Glacial geology of the southeastern Burroughs Glacier, Glacier Bay National Park and Preserve, Alaska

Bibliographic Reference

Syverson, K.M., 1992, Glacial geology of the southeastern Burroughs Glacier, Glacier Bay National Park and Preserve, Alaska: University of Wisconsin, Madison, Ph.D. dissertation, 212 p.

Abstract

The Burroughs Glacier is a stagnating remnant of a large Neoglacial ice mass that completely covered much of what is now Glacier Bay, southeastern Alaska. Ice-surface lowering has taken place at rates up to 8 m/yr during the past 100 years. Cross-cutting striations with included angles up to 107 degrees indicate that emerging nunataks changed ice-flow directions markedly. Striations formed on an easily-striated substrate. Fine striations from late stages of ice flow may not have formed on a less suitable substrate. Till crag-and-tail features and long axes of bullet boulders reflect the final ice-flow direction. Marginal channels formed as the ice thinned. Rates of marginal channel formation range from 2.1 to 3.1 channels/yr over a 19-year period. Ice ablation was measured beneath debris cones and medial moraine sediment. Ablation rates beneath debris less than 2 cm thick were approximately the same as rates for clean ice. Ice-surface lowering beneath deltaic sand 1.1 - 2.1 m thick was negligible over a 44-day period. Slope retreat at this ice-cored delta averaged 21.6 m/yr over a 23-month observation period. Subglacial and englacial eskers in the region are sharp-crested, 1 - 4 m high, sinuous, contain poorly-sorted, poorly-stratified sandy gravel, and lack 'anticlinal' bedding. An englacial esker melting out of the ice displayed numerous angular unconformities and one spectacular example of primary 'anticlinal' bedding. Esker paths were compared to Burroughs Glacier hydraulic head maps from Gaffield (1991). Esker paths and sedimentology agree reasonably well with the concepts presented by Shreve (1985b).
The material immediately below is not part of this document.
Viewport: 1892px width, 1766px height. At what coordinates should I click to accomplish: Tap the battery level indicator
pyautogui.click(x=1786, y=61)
Sediment characteristics in ice-marginal lake basins in the region are a function of the water source (meltwater versus non-meltwater), proximity to the ice margin, lake duration, and the amount of supraglacial debris. Most inflow to Calving Lake has come from non-meltwater sources, so overflow and interflow sedimentation has dominated. Approximately 80 - 90% of the lacustrine sediment by volume has been deposited in nearshore deltas and fan-deltas. Offshore sediment generally is composed of massive silt, although non-annual rhythmites are observed in one region. Iceberg gravity craters 2 - 4 m long and displaying rims up to 0.2 m high are located on the former lake plain. Coarsening-upward sequences and thick lacustrine sediment are deposited in a river lake where abundant supraglacial sediment is present.